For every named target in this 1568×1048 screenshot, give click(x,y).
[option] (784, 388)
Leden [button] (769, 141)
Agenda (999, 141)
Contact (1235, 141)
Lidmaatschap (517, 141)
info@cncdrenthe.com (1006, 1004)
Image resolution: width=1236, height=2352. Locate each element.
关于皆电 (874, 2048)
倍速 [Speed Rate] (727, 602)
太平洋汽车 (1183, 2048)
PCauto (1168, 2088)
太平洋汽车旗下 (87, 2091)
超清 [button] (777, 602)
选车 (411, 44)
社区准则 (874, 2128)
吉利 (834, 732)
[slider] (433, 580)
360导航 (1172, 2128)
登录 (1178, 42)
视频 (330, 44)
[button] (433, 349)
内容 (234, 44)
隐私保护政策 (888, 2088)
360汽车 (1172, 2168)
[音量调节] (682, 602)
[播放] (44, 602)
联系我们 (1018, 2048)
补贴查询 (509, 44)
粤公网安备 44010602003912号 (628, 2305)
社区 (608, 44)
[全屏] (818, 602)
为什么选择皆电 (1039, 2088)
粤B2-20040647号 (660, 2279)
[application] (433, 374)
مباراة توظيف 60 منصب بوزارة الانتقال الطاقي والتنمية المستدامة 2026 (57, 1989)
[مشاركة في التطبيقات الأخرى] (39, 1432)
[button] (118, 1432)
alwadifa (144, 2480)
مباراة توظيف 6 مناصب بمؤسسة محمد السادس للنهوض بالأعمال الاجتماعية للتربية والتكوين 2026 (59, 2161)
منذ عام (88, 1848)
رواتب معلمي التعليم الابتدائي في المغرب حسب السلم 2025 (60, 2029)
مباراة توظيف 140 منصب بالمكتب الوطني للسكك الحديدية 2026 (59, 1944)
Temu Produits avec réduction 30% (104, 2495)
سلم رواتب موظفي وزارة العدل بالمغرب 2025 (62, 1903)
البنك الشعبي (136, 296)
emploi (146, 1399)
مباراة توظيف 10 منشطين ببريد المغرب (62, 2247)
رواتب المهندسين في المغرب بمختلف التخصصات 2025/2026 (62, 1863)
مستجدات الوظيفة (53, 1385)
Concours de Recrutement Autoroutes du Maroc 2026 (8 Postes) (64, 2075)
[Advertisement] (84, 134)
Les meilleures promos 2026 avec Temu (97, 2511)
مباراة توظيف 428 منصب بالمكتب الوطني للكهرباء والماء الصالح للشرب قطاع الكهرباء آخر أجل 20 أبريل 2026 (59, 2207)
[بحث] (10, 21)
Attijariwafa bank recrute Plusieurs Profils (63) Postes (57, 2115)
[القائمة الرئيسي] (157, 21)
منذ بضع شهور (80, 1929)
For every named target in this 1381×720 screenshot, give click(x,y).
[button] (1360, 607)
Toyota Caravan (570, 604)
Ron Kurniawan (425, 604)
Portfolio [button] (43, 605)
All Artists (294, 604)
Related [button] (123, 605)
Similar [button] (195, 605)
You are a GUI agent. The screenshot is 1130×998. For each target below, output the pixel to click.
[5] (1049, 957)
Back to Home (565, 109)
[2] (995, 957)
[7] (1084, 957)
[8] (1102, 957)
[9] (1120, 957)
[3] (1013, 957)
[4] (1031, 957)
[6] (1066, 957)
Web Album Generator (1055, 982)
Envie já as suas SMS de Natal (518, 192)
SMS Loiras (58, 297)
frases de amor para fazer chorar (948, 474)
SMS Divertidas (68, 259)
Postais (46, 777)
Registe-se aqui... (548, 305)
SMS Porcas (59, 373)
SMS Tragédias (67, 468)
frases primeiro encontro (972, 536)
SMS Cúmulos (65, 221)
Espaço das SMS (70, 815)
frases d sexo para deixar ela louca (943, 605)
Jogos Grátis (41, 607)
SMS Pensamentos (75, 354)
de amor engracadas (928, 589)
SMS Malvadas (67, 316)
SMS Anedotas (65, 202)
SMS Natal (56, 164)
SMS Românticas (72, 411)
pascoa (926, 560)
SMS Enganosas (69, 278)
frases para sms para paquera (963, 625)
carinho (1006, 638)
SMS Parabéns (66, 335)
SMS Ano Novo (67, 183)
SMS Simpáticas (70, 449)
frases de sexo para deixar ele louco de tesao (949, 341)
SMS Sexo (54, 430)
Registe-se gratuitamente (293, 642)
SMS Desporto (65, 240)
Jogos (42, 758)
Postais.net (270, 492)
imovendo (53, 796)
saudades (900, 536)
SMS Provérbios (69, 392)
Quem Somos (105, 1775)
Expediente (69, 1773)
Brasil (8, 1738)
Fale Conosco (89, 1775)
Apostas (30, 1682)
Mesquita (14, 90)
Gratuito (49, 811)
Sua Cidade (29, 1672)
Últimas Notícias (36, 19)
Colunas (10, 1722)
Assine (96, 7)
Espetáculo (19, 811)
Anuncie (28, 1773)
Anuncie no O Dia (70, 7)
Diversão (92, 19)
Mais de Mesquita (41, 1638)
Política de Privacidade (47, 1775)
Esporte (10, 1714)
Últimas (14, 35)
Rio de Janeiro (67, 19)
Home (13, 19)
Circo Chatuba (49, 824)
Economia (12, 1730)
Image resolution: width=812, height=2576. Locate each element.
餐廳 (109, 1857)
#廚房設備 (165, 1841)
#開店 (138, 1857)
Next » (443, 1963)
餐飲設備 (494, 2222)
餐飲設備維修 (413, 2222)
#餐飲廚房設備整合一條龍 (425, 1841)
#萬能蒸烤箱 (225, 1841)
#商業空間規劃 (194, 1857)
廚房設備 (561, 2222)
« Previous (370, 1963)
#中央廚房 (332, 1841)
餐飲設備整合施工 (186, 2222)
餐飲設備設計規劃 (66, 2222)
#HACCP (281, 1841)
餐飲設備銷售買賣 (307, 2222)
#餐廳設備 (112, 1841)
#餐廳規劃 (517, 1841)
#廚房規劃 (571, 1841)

____________

:: WHAT TO DO ::
Please render all of the rows above as a numbered list, omitting any blank lines.

:: THE OUTPUT ::
1. For every named target in this 1568×1048 screenshot, give click(x,y).
2. [option] (784, 388)
3. Leden [button] (769, 141)
4. Agenda (999, 141)
5. Contact (1235, 141)
6. Lidmaatschap (517, 141)
7. info@cncdrenthe.com (1006, 1004)
8. Image resolution: width=1236, height=2352. Locate each element.
9. 关于皆电 (874, 2048)
10. 倍速 [Speed Rate] (727, 602)
11. 太平洋汽车 (1183, 2048)
12. PCauto (1168, 2088)
13. 太平洋汽车旗下 (87, 2091)
14. 超清 [button] (777, 602)
15. 选车 (411, 44)
16. 社区准则 (874, 2128)
17. 吉利 (834, 732)
18. [slider] (433, 580)
19. 360导航 (1172, 2128)
20. 登录 (1178, 42)
21. 视频 (330, 44)
22. [button] (433, 349)
23. 内容 (234, 44)
24. 隐私保护政策 (888, 2088)
25. 360汽车 (1172, 2168)
26. [音量调节] (682, 602)
27. [播放] (44, 602)
28. 联系我们 (1018, 2048)
29. 补贴查询 (509, 44)
30. 粤公网安备 44010602003912号 (628, 2305)
31. 社区 (608, 44)
32. [全屏] (818, 602)
33. 为什么选择皆电 (1039, 2088)
34. 粤B2-20040647号 (660, 2279)
35. [application] (433, 374)
36. مباراة توظيف 60 منصب بوزارة الانتقال الطاقي والتنمية المستدامة 2026 (57, 1989)
37. [مشاركة في التطبيقات الأخرى] (39, 1432)
38. [button] (118, 1432)
39. alwadifa (144, 2480)
40. مباراة توظيف 6 مناصب بمؤسسة محمد السادس للنهوض بالأعمال الاجتماعية للتربية والتكوين 2026 (59, 2161)
41. منذ عام (88, 1848)
42. رواتب معلمي التعليم الابتدائي في المغرب حسب السلم 2025 (60, 2029)
43. مباراة توظيف 140 منصب بالمكتب الوطني للسكك الحديدية 2026 (59, 1944)
44. Temu Produits avec réduction 30% (104, 2495)
45. سلم رواتب موظفي وزارة العدل بالمغرب 2025 (62, 1903)
46. البنك الشعبي (136, 296)
47. emploi (146, 1399)
48. مباراة توظيف 10 منشطين ببريد المغرب (62, 2247)
49. رواتب المهندسين في المغرب بمختلف التخصصات 2025/2026 (62, 1863)
50. مستجدات الوظيفة (53, 1385)
51. Concours de Recrutement Autoroutes du Maroc 2026 (8 Postes) (64, 2075)
52. [Advertisement] (84, 134)
53. Les meilleures promos 2026 avec Temu (97, 2511)
54. مباراة توظيف 428 منصب بالمكتب الوطني للكهرباء والماء الصالح للشرب قطاع الكهرباء آخر أجل 20 أبريل 2026 (59, 2207)
55. [بحث] (10, 21)
56. Attijariwafa bank recrute Plusieurs Profils (63) Postes (57, 2115)
57. [القائمة الرئيسي] (157, 21)
58. منذ بضع شهور (80, 1929)
59. For every named target in this 1381×720 screenshot, give click(x,y).
60. [button] (1360, 607)
61. Toyota Caravan (570, 604)
62. Ron Kurniawan (425, 604)
63. Portfolio [button] (43, 605)
64. All Artists (294, 604)
65. Related [button] (123, 605)
66. Similar [button] (195, 605)
67. You are a GUI agent. The screenshot is 1130×998. For each target below, output the pixel to click.
68. [5] (1049, 957)
69. Back to Home (565, 109)
70. [2] (995, 957)
71. [7] (1084, 957)
72. [8] (1102, 957)
73. [9] (1120, 957)
74. [3] (1013, 957)
75. [4] (1031, 957)
76. [6] (1066, 957)
77. Web Album Generator (1055, 982)
78. Envie já as suas SMS de Natal (518, 192)
79. SMS Loiras (58, 297)
80. frases de amor para fazer chorar (948, 474)
81. SMS Divertidas (68, 259)
82. Postais (46, 777)
83. Registe-se aqui... (548, 305)
84. SMS Porcas (59, 373)
85. SMS Tragédias (67, 468)
86. frases primeiro encontro (972, 536)
87. SMS Cúmulos (65, 221)
88. Espaço das SMS (70, 815)
89. frases d sexo para deixar ela louca (943, 605)
90. Jogos Grátis (41, 607)
91. SMS Pensamentos (75, 354)
92. de amor engracadas (928, 589)
93. SMS Malvadas (67, 316)
94. SMS Anedotas (65, 202)
95. SMS Natal (56, 164)
96. SMS Românticas (72, 411)
97. pascoa (926, 560)
98. SMS Enganosas (69, 278)
99. frases para sms para paquera (963, 625)
100. carinho (1006, 638)
101. SMS Parabéns (66, 335)
102. SMS Ano Novo (67, 183)
103. SMS Simpáticas (70, 449)
104. frases de sexo para deixar ele louco de tesao (949, 341)
105. SMS Sexo (54, 430)
106. Registe-se gratuitamente (293, 642)
107. SMS Desporto (65, 240)
108. Jogos (42, 758)
109. Postais.net (270, 492)
110. imovendo (53, 796)
111. saudades (900, 536)
112. SMS Provérbios (69, 392)
113. Quem Somos (105, 1775)
114. Expediente (69, 1773)
115. Brasil (8, 1738)
116. Fale Conosco (89, 1775)
117. Apostas (30, 1682)
118. Mesquita (14, 90)
119. Gratuito (49, 811)
120. Sua Cidade (29, 1672)
121. Últimas Notícias (36, 19)
122. Colunas (10, 1722)
123. Assine (96, 7)
124. Espetáculo (19, 811)
125. Anuncie (28, 1773)
126. Anuncie no O Dia (70, 7)
127. Diversão (92, 19)
128. Mais de Mesquita (41, 1638)
129. Política de Privacidade (47, 1775)
130. Esporte (10, 1714)
131. Últimas (14, 35)
132. Rio de Janeiro (67, 19)
133. Home (13, 19)
134. Circo Chatuba (49, 824)
135. Economia (12, 1730)
136. Image resolution: width=812, height=2576. Locate each element.
137. 餐廳 (109, 1857)
138. #廚房設備 (165, 1841)
139. #開店 (138, 1857)
140. Next » (443, 1963)
141. 餐飲設備 (494, 2222)
142. 餐飲設備維修 (413, 2222)
143. #餐飲廚房設備整合一條龍 (425, 1841)
144. #萬能蒸烤箱 (225, 1841)
145. #商業空間規劃 (194, 1857)
146. 廚房設備 (561, 2222)
147. « Previous (370, 1963)
148. #中央廚房 (332, 1841)
149. 餐飲設備整合施工 (186, 2222)
150. 餐飲設備設計規劃 (66, 2222)
151. #HACCP (281, 1841)
152. 餐飲設備銷售買賣 (307, 2222)
153. #餐廳設備 (112, 1841)
154. #餐廳規劃 (517, 1841)
155. #廚房規劃 (571, 1841)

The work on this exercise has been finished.